To this end, it is hoped that a complete end

is brought to the crippling discriminatory practices that linger on in certain male-dominated quarters, mostly in the domain of African politics, for those practices only militate against women's capacity to ever hold positions beyond minister and deputy minister.

After this audacious and risky digression into accomplished sociologists' stronghold, I will now zero in on NDC's president hopeful's female running mate, Prof Naana Jane Opoku-Agyemang.

One would expect that her being a woman would stand her in good stead among the sisterhood at the ballot box. That is to say that, like-minded, or better still, "like-gendered" people, would be excited to see one of their own catapulted to the spotlight with this highly sensitive appointment and she would subsequently attract generous election-winning support and encouragement from her fellow women.
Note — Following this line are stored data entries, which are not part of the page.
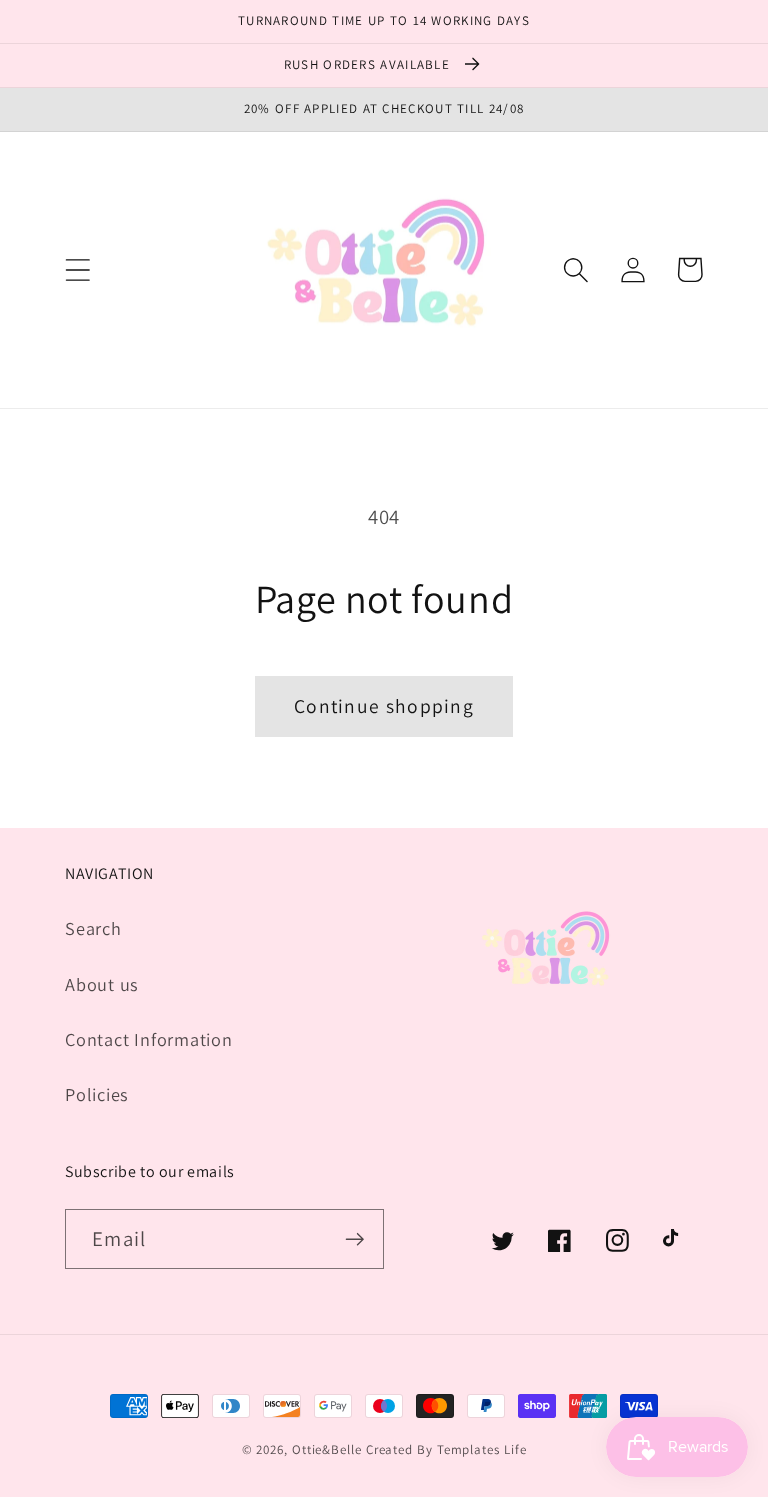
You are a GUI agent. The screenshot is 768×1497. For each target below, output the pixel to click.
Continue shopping (384, 706)
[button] (77, 269)
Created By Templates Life (446, 1449)
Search (93, 928)
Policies (97, 1094)
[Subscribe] (354, 1239)
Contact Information (149, 1039)
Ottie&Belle (327, 1449)
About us (102, 984)
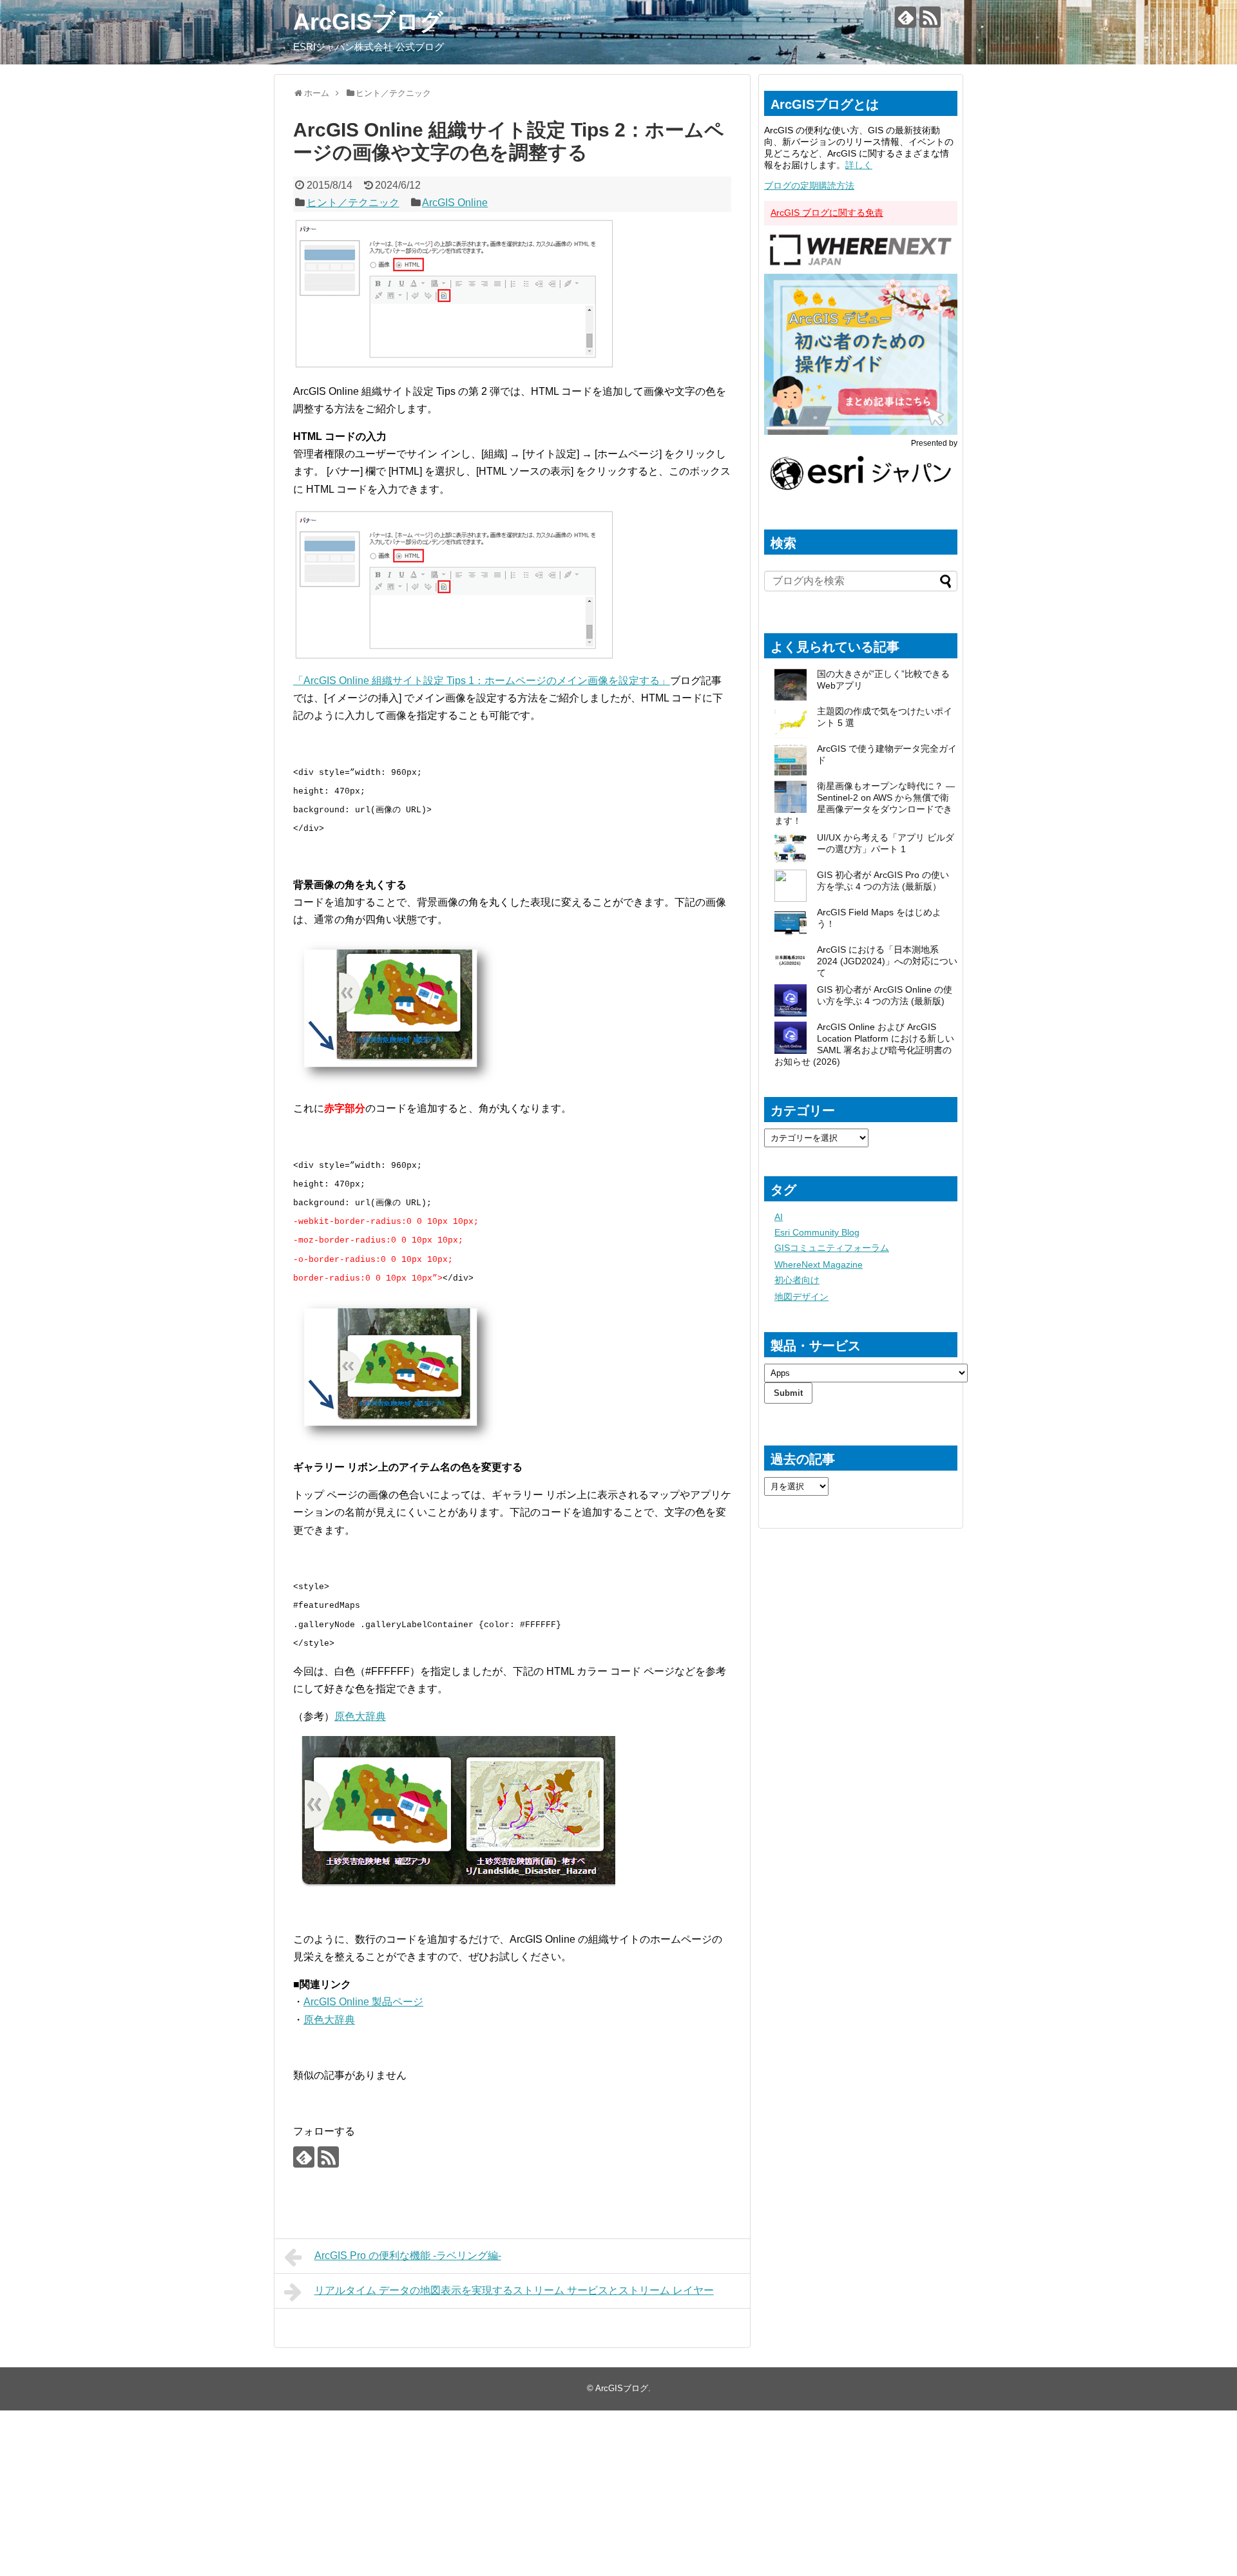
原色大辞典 (360, 1716)
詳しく (858, 165)
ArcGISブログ (368, 21)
Yet a certain amount of caution has to be exercised, if I am allowed to base this, albeit solely and exclusively, on a confession I was once privy to through a politically conscious female friend of mine. She is also a stickler for social propriety, hence her utter astonishment at hearing some female friends of hers admitting to her without any qualms that out of envy or jealousy they do not vote for women who stand in for high political positions. By her account, these friends in her circle also made it clear that they find male bosses better to relate to than their female counterparts!

Well, it takes all sorts, they say, and given that we are human, there are bound to be pockets of resentment within factions of the society against the backdrop of a woman being elevated to a position that is only reserved for a privileged few, especially when the gender or l daresay, the tribal card is overtly at play.

Nevertheless, there is no room for generalising this cynical sentiment. It is Prof Naana Jane Opoku-Agyemang's fervent hope and prayer that in the forthcoming elections her fellow women, irrespective of which side of the political divide they situate themselves, will come out in their numbers to endorse her by way of stamping their thumbs for her at the polling stations. In this way, they will afford her the opportunity to show her pace as a force for positive change, and in the process raise the feminine banner high.

Who knows? She might be the wind of change to veer Ghana's political ship clear of the "troubled waters" of the one-gender positions of power.

In short, it is about time "we" exercised our power with a view to bringing to a halt the gender power imbalance that seems to have hitherto been culturally determined in our country.

Long Live Ghana, long live our women.